=== EXERCISE ===
Lines of the listing that contain "cell" need to be copied.

START INPUT DATA

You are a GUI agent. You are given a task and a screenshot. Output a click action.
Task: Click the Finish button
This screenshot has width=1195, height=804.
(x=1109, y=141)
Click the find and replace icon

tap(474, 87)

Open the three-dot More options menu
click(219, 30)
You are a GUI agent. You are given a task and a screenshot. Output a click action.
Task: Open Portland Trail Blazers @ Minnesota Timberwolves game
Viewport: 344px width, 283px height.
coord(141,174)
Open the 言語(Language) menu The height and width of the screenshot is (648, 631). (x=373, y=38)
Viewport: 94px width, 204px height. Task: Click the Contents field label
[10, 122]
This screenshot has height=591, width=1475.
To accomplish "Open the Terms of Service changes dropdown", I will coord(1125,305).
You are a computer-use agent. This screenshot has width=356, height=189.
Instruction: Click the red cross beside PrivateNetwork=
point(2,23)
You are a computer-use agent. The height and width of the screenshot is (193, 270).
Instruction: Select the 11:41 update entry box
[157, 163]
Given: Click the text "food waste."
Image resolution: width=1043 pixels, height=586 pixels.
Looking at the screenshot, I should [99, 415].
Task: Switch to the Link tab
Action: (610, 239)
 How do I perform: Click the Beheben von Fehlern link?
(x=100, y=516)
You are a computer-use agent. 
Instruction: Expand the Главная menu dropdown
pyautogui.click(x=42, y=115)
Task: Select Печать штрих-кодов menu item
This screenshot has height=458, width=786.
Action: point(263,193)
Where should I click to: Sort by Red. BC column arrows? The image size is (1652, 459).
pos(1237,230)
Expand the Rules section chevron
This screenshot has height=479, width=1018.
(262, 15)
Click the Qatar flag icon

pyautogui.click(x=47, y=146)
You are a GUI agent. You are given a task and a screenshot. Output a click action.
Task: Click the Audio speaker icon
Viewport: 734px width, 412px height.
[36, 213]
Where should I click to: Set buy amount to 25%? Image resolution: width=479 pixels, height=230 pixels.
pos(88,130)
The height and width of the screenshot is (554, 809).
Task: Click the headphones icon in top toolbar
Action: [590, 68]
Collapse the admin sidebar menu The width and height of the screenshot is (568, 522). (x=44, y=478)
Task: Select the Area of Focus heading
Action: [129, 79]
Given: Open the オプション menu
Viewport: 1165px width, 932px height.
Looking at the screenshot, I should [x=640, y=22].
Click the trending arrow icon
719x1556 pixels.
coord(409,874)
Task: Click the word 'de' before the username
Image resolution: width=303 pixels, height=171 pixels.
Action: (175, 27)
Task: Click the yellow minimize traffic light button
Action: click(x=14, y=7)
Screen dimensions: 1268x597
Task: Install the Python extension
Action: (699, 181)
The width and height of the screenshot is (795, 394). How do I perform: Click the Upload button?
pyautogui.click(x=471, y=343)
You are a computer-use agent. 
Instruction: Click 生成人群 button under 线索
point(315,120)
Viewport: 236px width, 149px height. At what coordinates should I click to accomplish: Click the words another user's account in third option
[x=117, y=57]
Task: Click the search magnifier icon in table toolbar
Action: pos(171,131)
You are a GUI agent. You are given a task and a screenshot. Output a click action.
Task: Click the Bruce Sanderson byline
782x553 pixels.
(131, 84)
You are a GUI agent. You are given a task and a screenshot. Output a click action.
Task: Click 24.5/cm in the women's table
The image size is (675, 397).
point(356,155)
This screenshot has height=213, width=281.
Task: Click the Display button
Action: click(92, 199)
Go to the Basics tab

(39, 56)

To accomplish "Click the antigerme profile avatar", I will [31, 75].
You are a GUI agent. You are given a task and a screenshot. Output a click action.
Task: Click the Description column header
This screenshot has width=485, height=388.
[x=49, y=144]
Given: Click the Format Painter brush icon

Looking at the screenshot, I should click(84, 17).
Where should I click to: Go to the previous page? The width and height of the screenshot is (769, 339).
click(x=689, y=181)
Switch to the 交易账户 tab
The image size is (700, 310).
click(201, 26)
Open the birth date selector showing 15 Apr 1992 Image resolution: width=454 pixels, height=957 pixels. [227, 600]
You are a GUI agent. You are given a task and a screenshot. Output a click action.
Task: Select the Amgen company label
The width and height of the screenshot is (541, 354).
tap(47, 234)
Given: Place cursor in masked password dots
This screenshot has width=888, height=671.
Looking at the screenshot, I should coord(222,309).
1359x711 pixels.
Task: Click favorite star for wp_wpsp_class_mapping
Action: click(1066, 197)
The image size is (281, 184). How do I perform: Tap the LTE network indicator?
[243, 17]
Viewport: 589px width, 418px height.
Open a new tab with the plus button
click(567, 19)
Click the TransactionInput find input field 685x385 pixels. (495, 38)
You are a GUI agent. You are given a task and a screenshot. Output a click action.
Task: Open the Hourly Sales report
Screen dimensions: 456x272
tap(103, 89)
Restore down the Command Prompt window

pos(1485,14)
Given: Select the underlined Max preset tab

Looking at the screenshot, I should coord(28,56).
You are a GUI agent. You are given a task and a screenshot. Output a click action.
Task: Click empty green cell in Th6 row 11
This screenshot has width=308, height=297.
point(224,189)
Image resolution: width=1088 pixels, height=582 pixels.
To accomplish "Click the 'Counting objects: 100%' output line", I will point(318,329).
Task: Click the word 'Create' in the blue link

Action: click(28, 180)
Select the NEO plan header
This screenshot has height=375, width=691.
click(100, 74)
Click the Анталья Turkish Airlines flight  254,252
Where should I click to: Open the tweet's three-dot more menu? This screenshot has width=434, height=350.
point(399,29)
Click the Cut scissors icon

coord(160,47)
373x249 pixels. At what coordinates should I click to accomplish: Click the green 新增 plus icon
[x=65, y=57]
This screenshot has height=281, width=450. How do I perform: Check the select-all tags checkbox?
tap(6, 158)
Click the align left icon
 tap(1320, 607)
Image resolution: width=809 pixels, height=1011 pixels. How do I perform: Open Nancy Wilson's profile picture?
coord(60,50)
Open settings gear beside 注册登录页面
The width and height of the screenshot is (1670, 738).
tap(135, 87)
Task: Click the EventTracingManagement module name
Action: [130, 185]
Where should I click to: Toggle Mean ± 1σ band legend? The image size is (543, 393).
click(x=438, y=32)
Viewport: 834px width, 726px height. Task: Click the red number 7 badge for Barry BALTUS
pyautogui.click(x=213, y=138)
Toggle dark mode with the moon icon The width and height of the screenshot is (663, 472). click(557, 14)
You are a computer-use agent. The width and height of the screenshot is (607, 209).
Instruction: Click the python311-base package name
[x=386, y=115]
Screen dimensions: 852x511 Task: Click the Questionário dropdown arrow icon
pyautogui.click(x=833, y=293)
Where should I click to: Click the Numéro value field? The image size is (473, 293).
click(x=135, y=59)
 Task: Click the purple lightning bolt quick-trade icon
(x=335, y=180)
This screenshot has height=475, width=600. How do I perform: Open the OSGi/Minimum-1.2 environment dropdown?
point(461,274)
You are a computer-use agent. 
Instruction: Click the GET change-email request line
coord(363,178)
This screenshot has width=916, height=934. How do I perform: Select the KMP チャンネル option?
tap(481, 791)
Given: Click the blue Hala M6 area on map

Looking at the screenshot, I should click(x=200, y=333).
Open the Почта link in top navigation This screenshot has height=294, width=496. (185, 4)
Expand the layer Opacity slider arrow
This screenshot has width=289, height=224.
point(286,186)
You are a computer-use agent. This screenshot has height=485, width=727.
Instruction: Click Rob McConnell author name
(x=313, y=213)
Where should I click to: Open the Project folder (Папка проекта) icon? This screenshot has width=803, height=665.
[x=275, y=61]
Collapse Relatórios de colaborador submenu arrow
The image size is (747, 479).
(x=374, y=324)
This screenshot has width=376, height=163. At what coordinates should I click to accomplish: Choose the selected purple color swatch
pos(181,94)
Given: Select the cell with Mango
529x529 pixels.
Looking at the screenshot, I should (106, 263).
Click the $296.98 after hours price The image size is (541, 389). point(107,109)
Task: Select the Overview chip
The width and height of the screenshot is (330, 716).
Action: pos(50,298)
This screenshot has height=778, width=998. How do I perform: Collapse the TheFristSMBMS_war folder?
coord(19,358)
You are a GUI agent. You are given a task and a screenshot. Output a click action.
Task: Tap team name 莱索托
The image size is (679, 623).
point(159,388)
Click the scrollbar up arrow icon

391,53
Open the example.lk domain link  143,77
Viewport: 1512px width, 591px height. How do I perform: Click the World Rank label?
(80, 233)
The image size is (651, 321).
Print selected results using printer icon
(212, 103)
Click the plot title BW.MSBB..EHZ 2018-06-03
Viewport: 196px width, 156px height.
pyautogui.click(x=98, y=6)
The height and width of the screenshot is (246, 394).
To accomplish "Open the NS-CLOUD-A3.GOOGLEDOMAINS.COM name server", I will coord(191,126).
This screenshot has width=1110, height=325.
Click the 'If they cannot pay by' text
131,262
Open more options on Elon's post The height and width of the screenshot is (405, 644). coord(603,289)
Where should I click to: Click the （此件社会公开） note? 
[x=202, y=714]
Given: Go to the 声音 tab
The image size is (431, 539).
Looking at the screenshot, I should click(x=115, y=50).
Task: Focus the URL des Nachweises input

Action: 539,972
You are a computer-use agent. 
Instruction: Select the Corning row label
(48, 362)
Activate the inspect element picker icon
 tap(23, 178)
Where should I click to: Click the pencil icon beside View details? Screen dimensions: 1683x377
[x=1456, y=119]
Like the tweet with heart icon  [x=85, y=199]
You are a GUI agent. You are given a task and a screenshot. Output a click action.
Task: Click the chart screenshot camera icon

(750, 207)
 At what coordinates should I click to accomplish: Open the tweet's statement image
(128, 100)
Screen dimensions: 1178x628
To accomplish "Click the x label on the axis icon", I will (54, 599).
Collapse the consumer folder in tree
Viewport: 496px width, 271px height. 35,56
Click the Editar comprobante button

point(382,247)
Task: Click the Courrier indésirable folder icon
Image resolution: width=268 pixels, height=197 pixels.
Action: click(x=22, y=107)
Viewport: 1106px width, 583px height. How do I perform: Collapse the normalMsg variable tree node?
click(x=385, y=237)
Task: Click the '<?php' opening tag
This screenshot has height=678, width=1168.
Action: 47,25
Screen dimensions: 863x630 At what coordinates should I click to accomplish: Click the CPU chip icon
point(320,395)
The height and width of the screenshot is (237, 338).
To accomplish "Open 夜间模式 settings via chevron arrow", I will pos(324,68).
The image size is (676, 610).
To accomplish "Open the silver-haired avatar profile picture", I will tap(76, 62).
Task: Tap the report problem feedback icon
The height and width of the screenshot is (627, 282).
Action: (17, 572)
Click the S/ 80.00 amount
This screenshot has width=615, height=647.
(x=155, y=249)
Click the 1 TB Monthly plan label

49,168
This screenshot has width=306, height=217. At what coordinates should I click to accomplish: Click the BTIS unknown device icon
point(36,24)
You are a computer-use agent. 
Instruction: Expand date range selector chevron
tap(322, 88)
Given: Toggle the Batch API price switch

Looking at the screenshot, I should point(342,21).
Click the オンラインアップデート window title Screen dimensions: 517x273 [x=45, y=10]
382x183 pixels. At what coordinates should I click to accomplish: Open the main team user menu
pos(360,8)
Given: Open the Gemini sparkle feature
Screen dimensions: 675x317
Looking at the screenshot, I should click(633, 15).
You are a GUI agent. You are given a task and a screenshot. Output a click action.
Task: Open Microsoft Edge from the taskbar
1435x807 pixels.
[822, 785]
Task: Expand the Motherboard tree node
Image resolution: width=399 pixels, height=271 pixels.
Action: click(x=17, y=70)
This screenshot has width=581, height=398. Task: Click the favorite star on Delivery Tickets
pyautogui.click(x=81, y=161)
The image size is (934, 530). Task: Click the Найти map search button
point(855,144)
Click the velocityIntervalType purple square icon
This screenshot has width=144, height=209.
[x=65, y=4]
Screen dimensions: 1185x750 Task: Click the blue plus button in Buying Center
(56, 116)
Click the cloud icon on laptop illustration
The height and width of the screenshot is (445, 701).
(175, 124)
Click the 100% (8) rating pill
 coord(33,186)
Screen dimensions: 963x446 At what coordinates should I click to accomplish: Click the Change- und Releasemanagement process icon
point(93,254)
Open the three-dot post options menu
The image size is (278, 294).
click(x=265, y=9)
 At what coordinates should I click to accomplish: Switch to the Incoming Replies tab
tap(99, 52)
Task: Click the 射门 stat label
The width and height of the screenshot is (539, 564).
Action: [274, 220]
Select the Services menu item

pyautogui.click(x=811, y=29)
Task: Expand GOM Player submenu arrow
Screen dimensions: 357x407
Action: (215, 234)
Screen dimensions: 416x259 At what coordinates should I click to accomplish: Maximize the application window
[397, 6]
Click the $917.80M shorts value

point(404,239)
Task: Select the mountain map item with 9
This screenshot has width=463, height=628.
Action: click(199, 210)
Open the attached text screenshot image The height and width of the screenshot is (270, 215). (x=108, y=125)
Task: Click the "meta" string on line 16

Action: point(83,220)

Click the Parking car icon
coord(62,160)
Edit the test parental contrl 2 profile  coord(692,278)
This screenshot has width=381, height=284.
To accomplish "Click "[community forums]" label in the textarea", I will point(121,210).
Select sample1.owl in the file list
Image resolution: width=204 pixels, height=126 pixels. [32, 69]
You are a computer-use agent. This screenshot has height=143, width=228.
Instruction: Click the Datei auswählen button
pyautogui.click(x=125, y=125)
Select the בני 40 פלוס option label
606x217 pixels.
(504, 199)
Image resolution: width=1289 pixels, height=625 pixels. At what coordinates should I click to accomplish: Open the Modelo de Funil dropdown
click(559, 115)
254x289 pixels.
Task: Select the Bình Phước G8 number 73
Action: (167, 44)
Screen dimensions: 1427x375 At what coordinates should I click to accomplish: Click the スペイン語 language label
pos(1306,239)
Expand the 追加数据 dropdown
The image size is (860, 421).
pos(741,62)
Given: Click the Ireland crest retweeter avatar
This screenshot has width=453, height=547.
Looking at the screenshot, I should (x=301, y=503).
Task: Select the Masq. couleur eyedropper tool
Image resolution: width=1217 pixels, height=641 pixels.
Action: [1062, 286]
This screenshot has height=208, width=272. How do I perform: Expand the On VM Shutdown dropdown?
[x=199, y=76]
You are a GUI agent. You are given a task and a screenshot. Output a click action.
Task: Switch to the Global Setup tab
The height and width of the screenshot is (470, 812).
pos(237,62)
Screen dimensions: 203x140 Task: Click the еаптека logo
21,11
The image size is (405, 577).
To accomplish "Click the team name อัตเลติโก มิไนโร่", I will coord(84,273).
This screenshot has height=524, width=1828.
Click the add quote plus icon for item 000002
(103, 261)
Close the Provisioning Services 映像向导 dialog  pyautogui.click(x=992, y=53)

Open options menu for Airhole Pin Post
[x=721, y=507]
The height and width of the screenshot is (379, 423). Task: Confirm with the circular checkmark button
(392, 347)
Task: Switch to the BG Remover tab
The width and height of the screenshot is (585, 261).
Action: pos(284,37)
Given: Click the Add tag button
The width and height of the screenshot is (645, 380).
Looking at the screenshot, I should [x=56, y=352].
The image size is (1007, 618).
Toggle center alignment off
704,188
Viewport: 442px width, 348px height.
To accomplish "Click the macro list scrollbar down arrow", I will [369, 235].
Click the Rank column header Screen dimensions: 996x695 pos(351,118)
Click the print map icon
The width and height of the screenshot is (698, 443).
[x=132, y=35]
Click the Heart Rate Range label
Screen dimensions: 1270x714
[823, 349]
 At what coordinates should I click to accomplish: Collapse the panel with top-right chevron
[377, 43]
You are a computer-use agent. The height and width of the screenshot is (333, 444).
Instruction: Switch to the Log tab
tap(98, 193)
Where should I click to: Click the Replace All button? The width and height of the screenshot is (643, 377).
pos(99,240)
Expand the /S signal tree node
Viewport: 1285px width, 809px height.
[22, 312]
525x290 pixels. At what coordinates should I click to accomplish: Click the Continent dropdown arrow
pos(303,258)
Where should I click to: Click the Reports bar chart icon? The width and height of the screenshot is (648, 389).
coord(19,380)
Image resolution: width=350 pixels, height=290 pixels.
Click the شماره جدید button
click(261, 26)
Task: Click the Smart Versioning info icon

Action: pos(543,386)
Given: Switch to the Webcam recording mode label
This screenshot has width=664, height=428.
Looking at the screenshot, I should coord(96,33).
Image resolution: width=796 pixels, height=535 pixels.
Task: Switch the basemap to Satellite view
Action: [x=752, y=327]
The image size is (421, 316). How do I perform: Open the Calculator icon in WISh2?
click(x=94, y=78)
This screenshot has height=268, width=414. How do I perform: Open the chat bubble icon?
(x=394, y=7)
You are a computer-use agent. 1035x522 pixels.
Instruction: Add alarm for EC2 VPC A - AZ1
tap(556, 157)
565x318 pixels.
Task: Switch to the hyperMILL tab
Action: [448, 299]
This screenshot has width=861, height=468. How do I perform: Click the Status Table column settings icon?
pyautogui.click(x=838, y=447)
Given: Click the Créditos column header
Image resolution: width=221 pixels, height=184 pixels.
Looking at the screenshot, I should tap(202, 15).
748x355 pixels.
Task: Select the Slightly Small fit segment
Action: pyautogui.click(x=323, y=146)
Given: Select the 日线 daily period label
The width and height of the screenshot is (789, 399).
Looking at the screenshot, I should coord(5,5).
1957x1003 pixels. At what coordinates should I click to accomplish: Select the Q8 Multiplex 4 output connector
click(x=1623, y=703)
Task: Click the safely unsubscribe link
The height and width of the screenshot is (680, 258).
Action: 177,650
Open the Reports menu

END INPUT DATA

=== RESPONSE AREA ===
Task: Click empty green cell in Th6 row 11
Given: Select the cell with Mango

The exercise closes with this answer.